**Assignment**: Beneath this sentence is a listing. Return its lines from the one containing "Open the Ward 4 Brightwood storefront photo" through the last, exactly, and omit the pictures.

**Given records**:
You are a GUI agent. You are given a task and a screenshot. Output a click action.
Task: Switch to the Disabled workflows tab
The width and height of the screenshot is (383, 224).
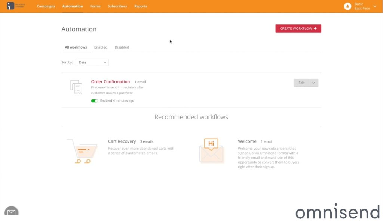(x=122, y=47)
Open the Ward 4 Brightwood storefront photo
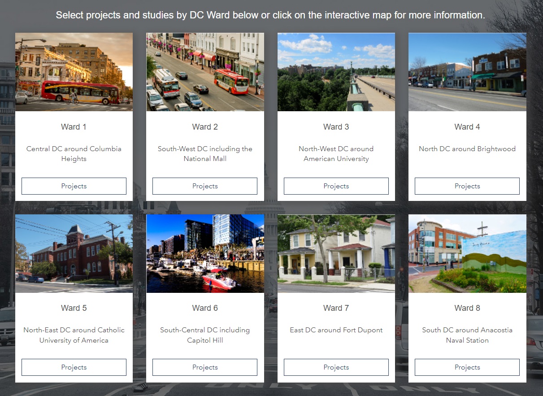 pyautogui.click(x=467, y=72)
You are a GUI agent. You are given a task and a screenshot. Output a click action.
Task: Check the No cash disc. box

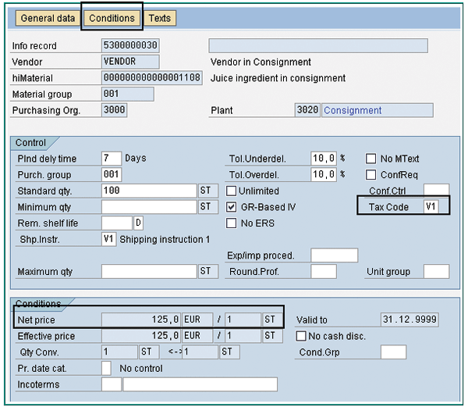301,336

**Result of this task**:
Open the Ward 4 Brightwood storefront photo
 pyautogui.click(x=467, y=72)
You are a GUI agent. You are given a task and a screenshot. Output a click action.
Task: Check the No cash disc. box

301,336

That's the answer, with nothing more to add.